O governo uruguaio decretou três dias de luto oficial. Milhares de cidadãos prestaram homenagens no velório realizado no Palácio Legislativo. O cortejo fúnebre percorreu locais simbólicos de Montevidéu, incluindo a sede do Movimento de Participação Popular (MPP), partido fundado por Mujica. Líderes políticos de diversas correntes, incluindo os presidentes Luiz Inácio Lula da Silva, do Brasil, e Gabriel Boric, do Chile, estiveram presentes para homenagear o ex-presidente.

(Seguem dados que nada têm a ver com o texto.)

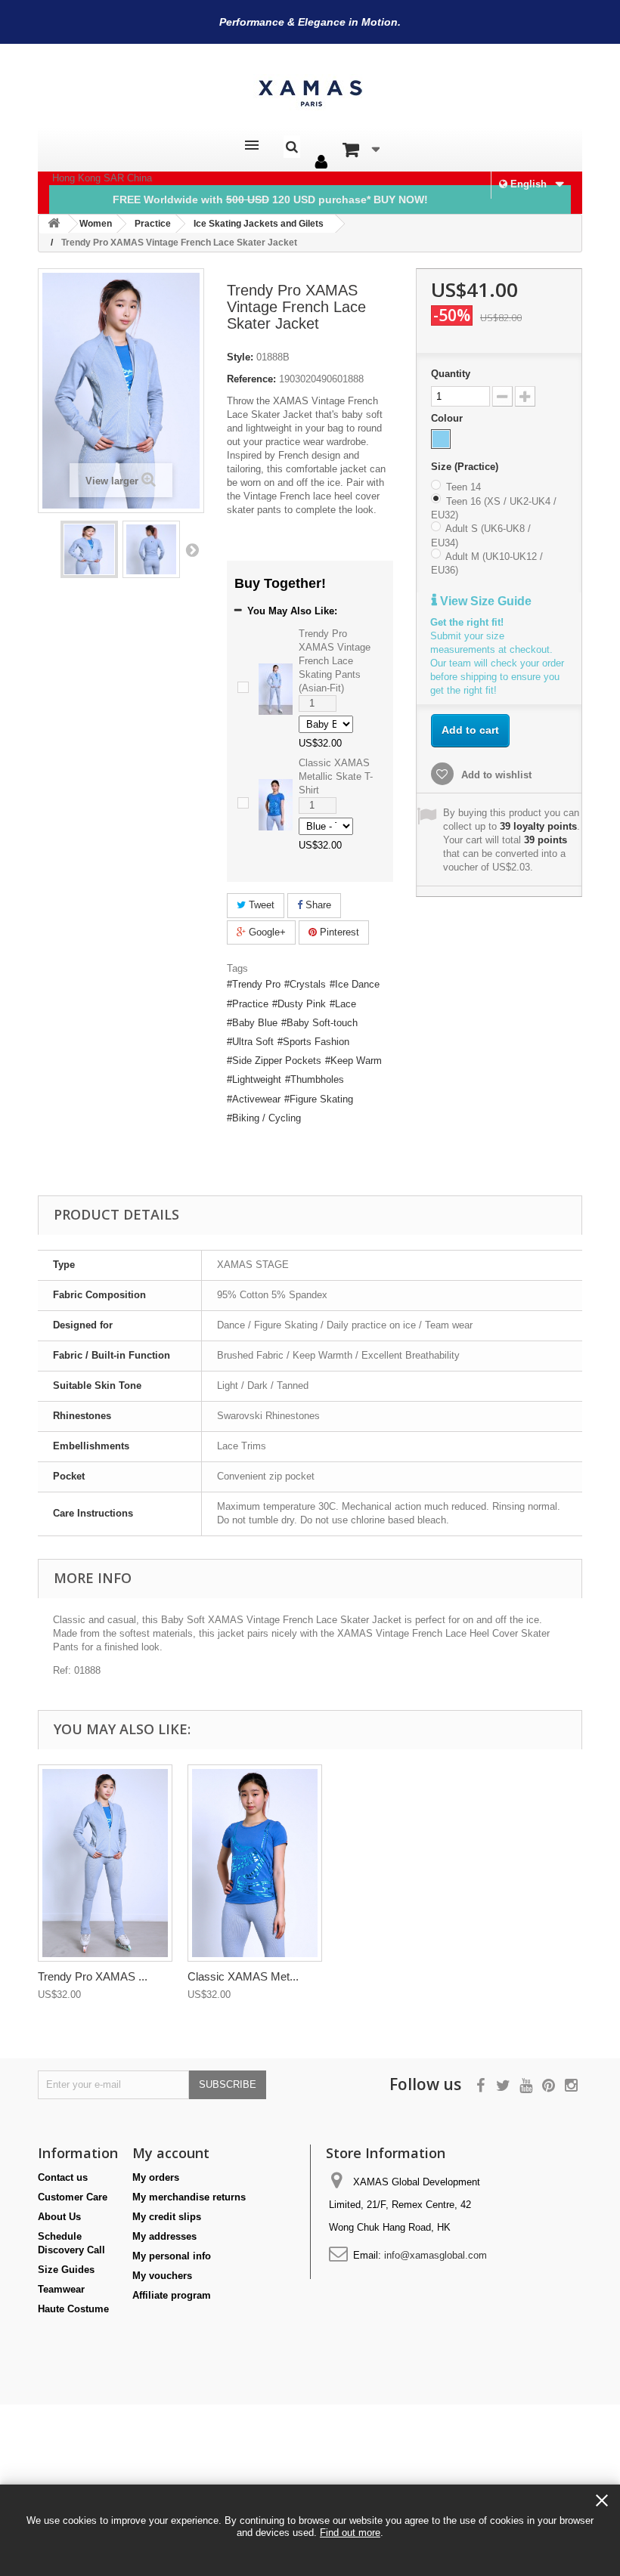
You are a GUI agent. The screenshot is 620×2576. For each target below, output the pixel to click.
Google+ (266, 932)
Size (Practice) (466, 466)
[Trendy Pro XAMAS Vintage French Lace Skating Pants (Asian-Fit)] (276, 688)
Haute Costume (73, 2309)
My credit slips (166, 2216)
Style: (240, 357)
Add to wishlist (495, 775)
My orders (155, 2177)
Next (192, 549)
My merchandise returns (189, 2197)
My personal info (171, 2256)
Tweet (260, 905)
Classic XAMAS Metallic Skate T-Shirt (336, 776)
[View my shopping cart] (361, 150)
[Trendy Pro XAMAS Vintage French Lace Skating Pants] (105, 1863)
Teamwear (61, 2289)
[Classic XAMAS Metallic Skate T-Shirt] (276, 803)
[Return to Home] (53, 224)
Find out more (350, 2532)
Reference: (251, 379)
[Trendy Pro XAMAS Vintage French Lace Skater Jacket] (89, 549)
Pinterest (338, 932)
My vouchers (162, 2275)
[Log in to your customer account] (321, 162)
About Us (59, 2216)
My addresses (164, 2236)
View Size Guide (484, 601)
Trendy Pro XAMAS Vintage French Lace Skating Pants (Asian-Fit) (334, 661)
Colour (448, 418)
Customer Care (72, 2197)
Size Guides (66, 2269)
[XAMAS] (310, 93)
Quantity (450, 373)
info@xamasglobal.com (435, 2255)
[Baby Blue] (440, 439)
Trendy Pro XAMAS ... (92, 1976)
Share (316, 905)
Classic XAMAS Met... (243, 1976)
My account (170, 2153)
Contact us (63, 2177)
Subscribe (227, 2084)
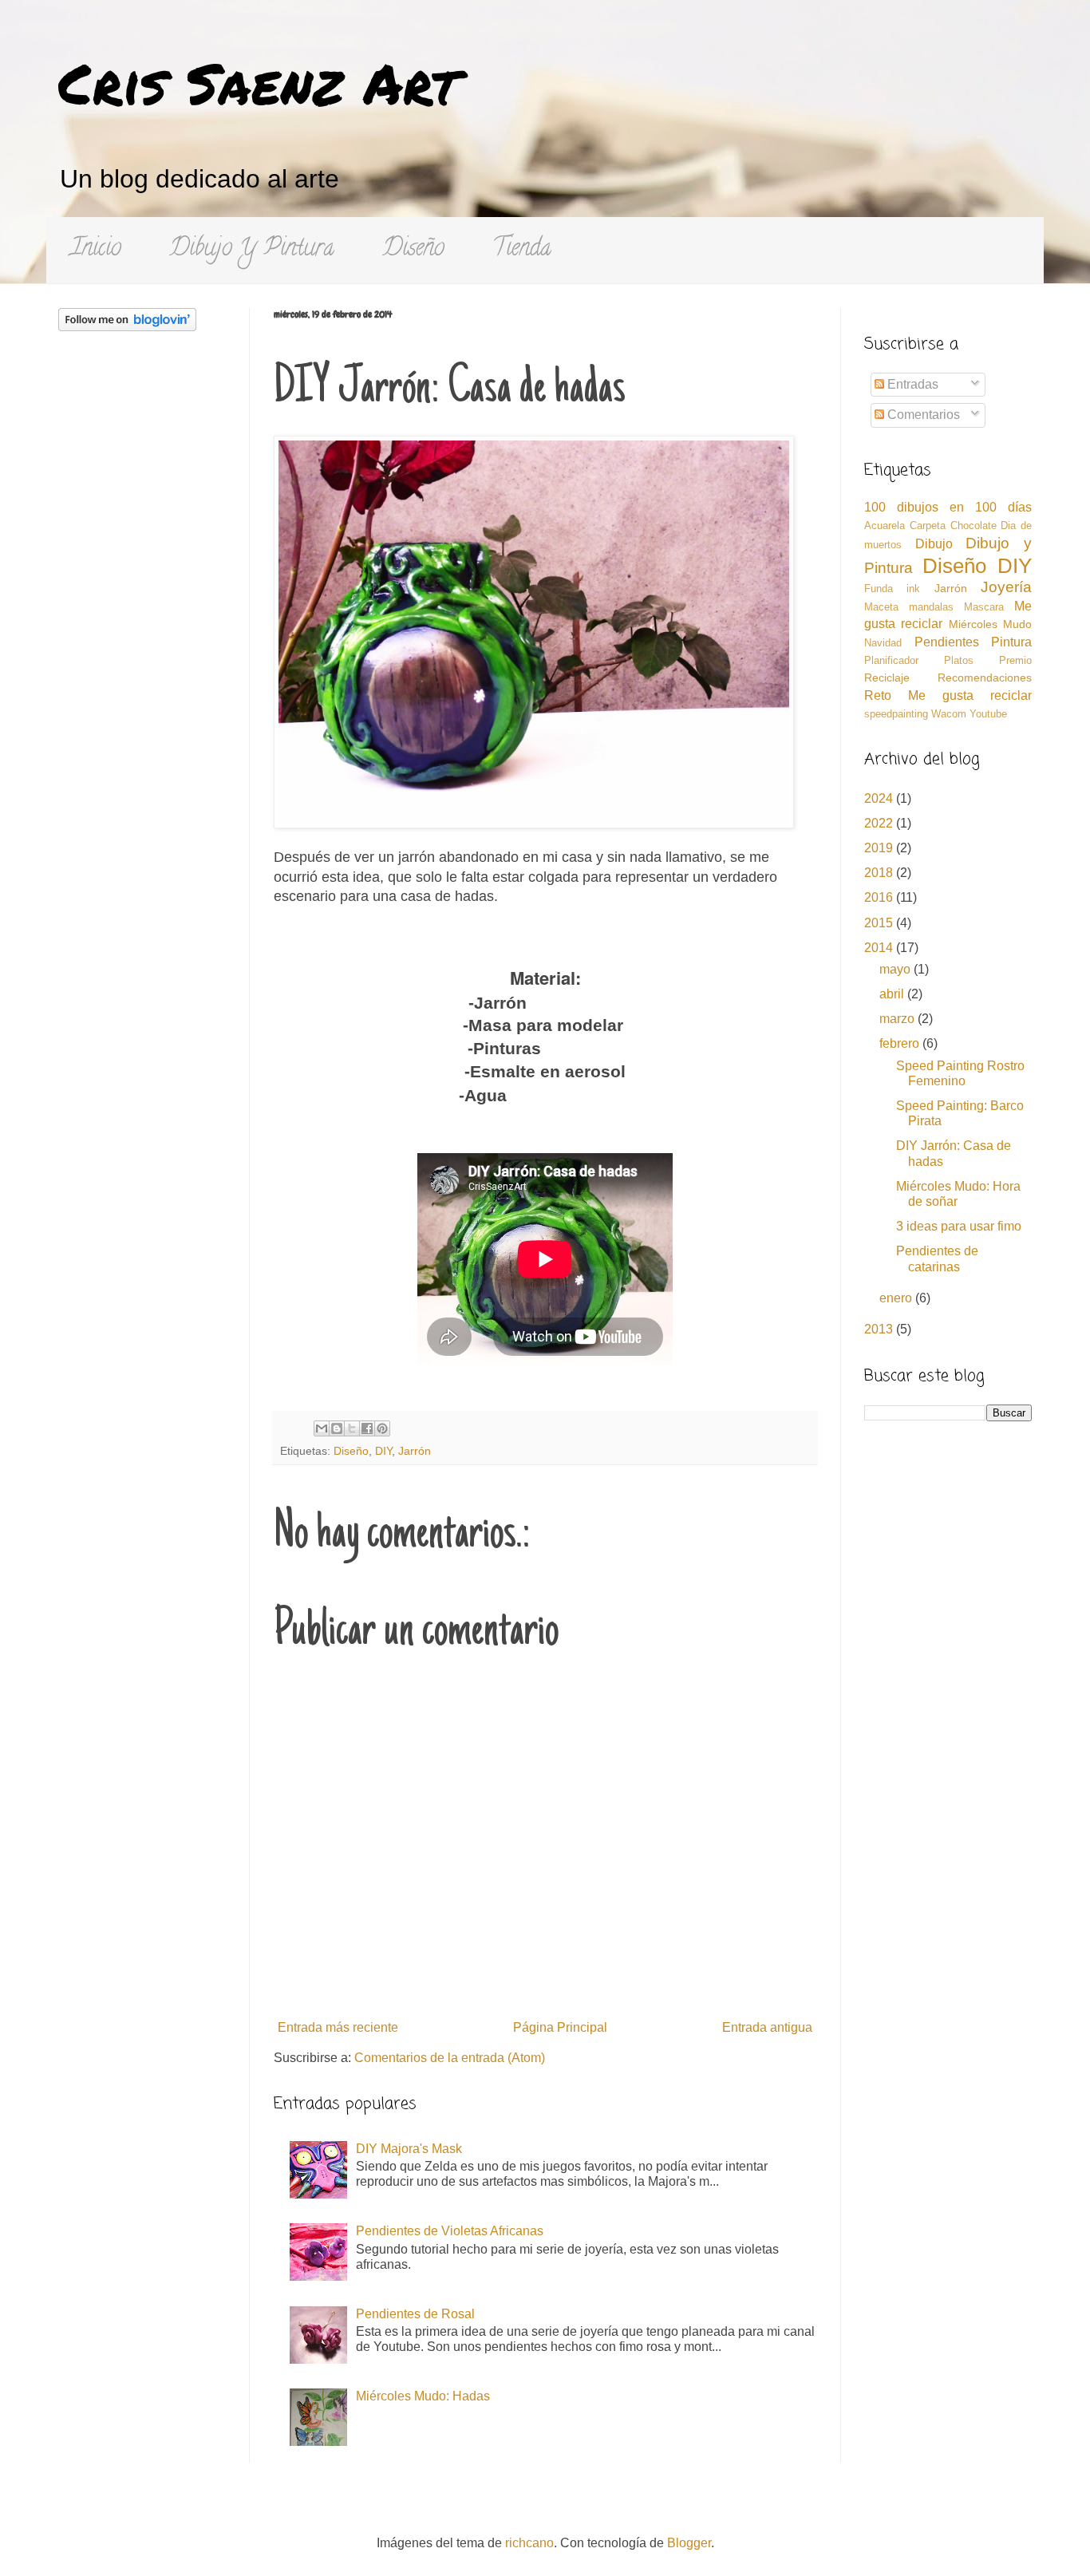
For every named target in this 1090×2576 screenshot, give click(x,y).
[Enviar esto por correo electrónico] (322, 1428)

A trajetória política de José “Pepe” Mujica, insere-se no contexto da chamada “onda rosa”, expressão utilizada para designar a ascensão de governos de esquerda e centro-esquerda em diversos países da América Latina no início do século XXI. Diferentemente das experiências revolucionárias do século XX, a esquerda rosa caracterizou-se por adotar um caminho democrático, institucional e moderado, com foco em políticas sociais de inclusão, redistribuição de renda e fortalecimento do papel do Estado na economia — sem, no entanto, romper com a economia de mercado.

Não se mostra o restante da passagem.